Per ridurre la ritenzione idrica la premessa quindi è sempre quella di bere almeno due litri di acqua al giorno


Nella maggior parte dei casi la ritenzione idrica deriva da una scarsa idratazione. ll corpo agisce in maniera primitiva, attivando un meccanismo di autodifesa: quando c’è scarsità d’acqua, si tende a trattenerla, ed ecco che appare la ritenzione.

Ma, se si vuole agire secondo una strategia di attacco, è necessario intervenire sulla dieta: è bene evitare cibi preparati, insaccati, formaggi stagionati, poiché nei processi di lavorazioni vengono trattati con conservanti a base di salamoia, che rilasciano molto sodio nell’alimento, prediligendo quelli freschi e limitando l’apporto di condimenti, del sale in particolare.
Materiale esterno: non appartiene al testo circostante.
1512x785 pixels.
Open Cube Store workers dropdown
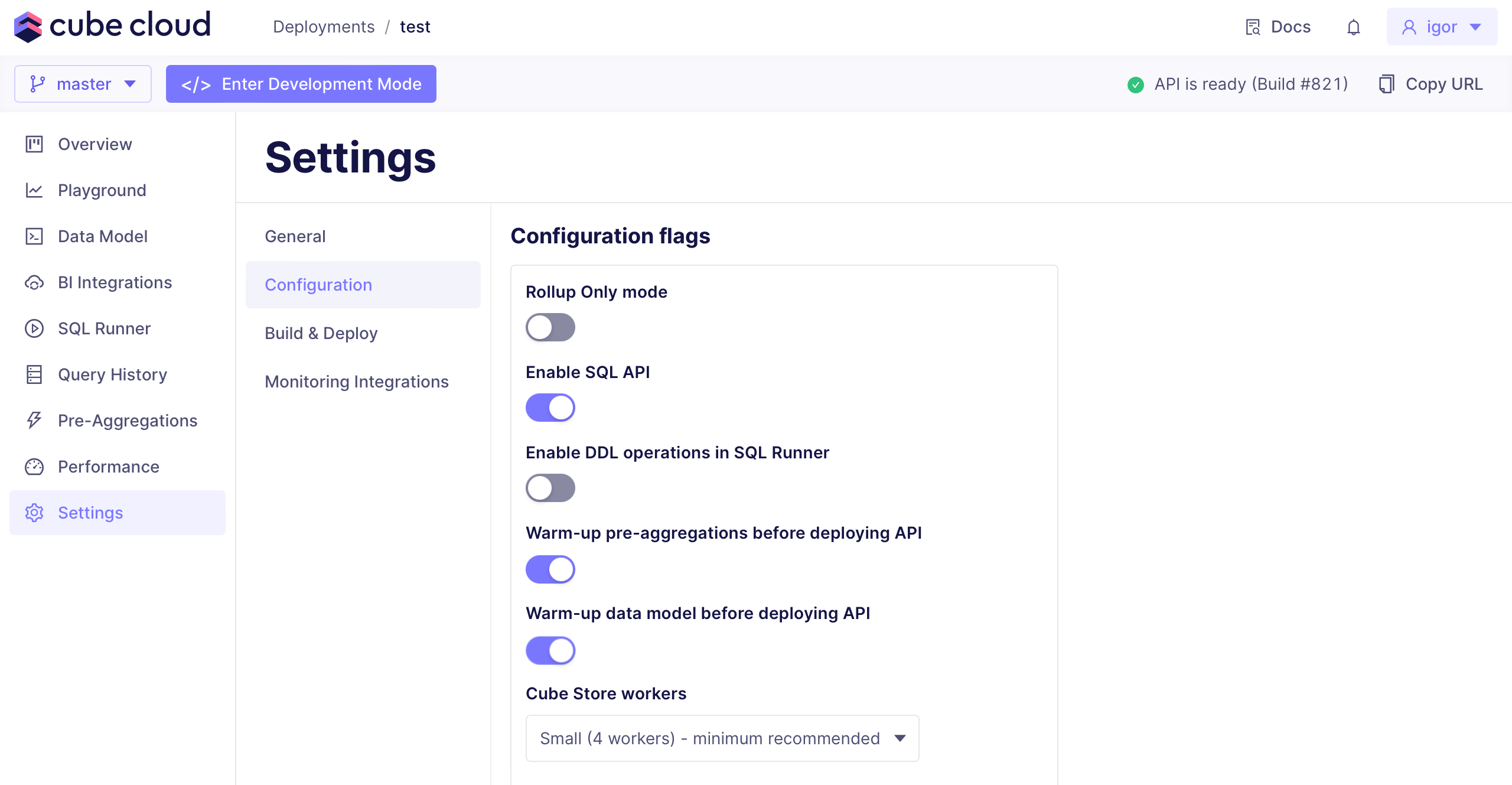click(x=722, y=738)
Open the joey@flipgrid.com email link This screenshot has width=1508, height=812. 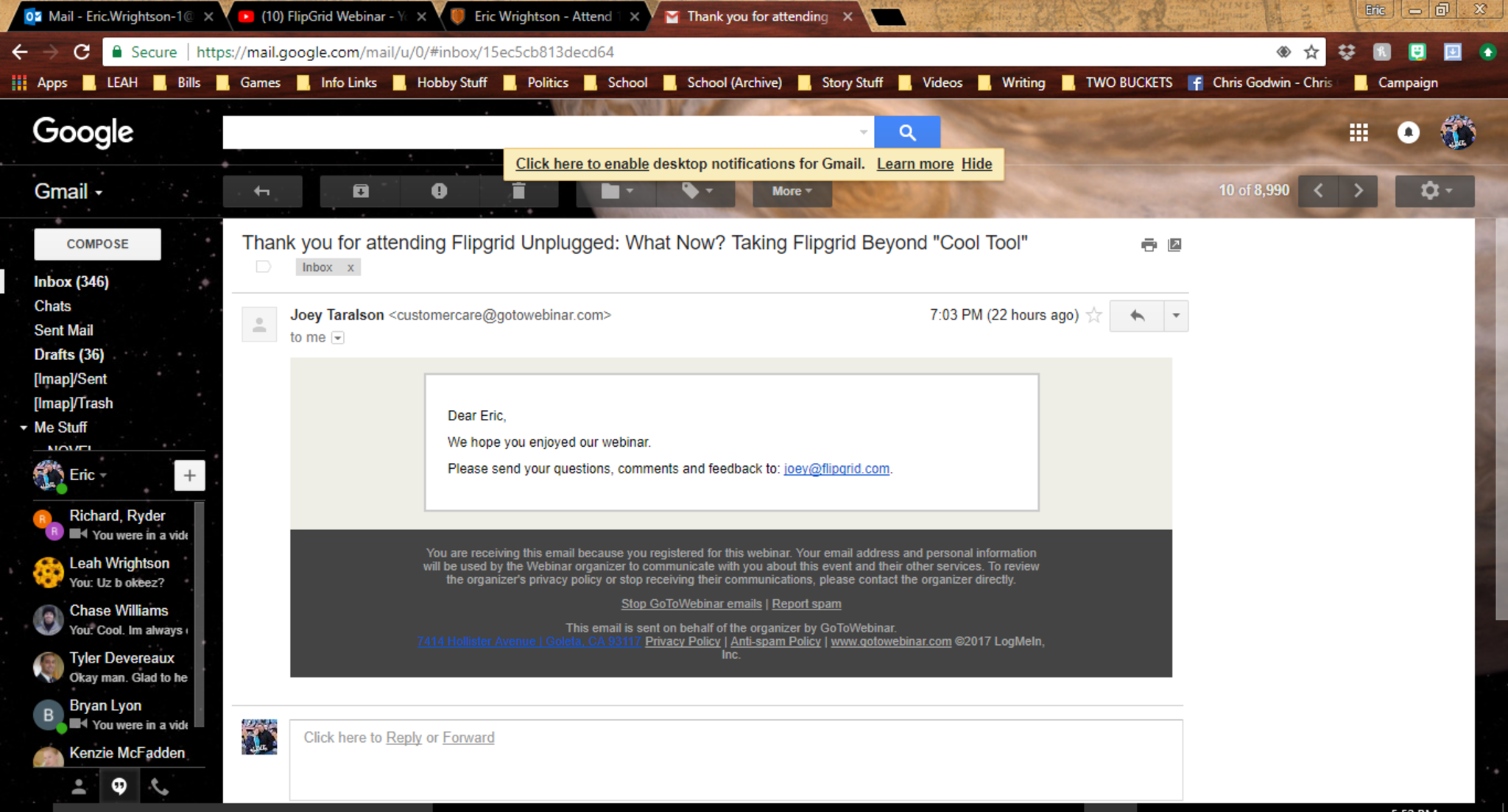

Il seitan o gli hamburger di soia non sono affatto salutari proprio per questa ragione.

Il sushi, altro alimento da sempre considerato compatibile con un regime dietetico povero di grassi e bilanciato, tende invece a causare ritenzione idrica per due motivi: il riso viene bollito in acqua ma poi condito con aceto di riso zuccherato per favorire l’aggregamento dei chicchi, mentre la salsa di soia contiene glutammato, quindi moltissimo sale.